大手飲食チェーンでは、すでに「お客様からの迷惑行為には対応をお断りする」旨をHP等で明示する例も増えています。

たとえば、このような表示は、店舗を守る抑止力となります。(※入口やメニューへの掲示も有効)

当店では、従業員への暴言・暴力・迷惑行為に対しては、警察への通報や入店をお断りする場合があります。


経営者へのアドバイスと今後の展望

1. 「サービスの質」は「我慢の量」ではない

飲食業では、「どこまで我慢すべきか」という感覚で対応を判断しがちです。
しかし、従業員の尊厳を守ることは、結果的に店舗の信頼とブランド価値を守ること に直結します。

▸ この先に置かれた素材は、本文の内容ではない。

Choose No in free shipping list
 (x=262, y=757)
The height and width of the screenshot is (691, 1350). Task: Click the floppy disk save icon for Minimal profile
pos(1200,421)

「お客様の理不尽に屈しない店」は、従業員からも顧客からも支持されます。


2.SNS時代の「新しいカスハラ」への対応

近年では、次のような被害も増えています。

  • SNSで店名を晒す「ネットカスハラ」
  • クチコミ操作・偽レビュー投稿

店舗は「口コミリスク」だけに反応するのではなく、事実関係を整理し、冷静な公式コメントを出す体制 を整えることが重要です。


3.警察・社労士・弁護士との連携

悪質なカスハラに対しては、外部専門家との連携 が欠かせません。

  • 警察:暴行・脅迫・業務妨害等への通報
  • 弁護士:警告書・出禁措置・損害賠償対応
  • 社労士:社内ルール・相談体制構築・従業員教育

トラブルが起きてからではなく、「起きる前に仕組みを作る」 ことが経営リスク回避につながります。


4.当事務所からのアドバイス

飲食業は、サービス業の中でも特にカスハラ被害が多い分野です。
一方で、現場任せにされがちな領域でもあります。

社会保険労務士の立場からお伝えしたいのは、「人を守る仕組み」こそが人材定着と経営の安定を生む ということです。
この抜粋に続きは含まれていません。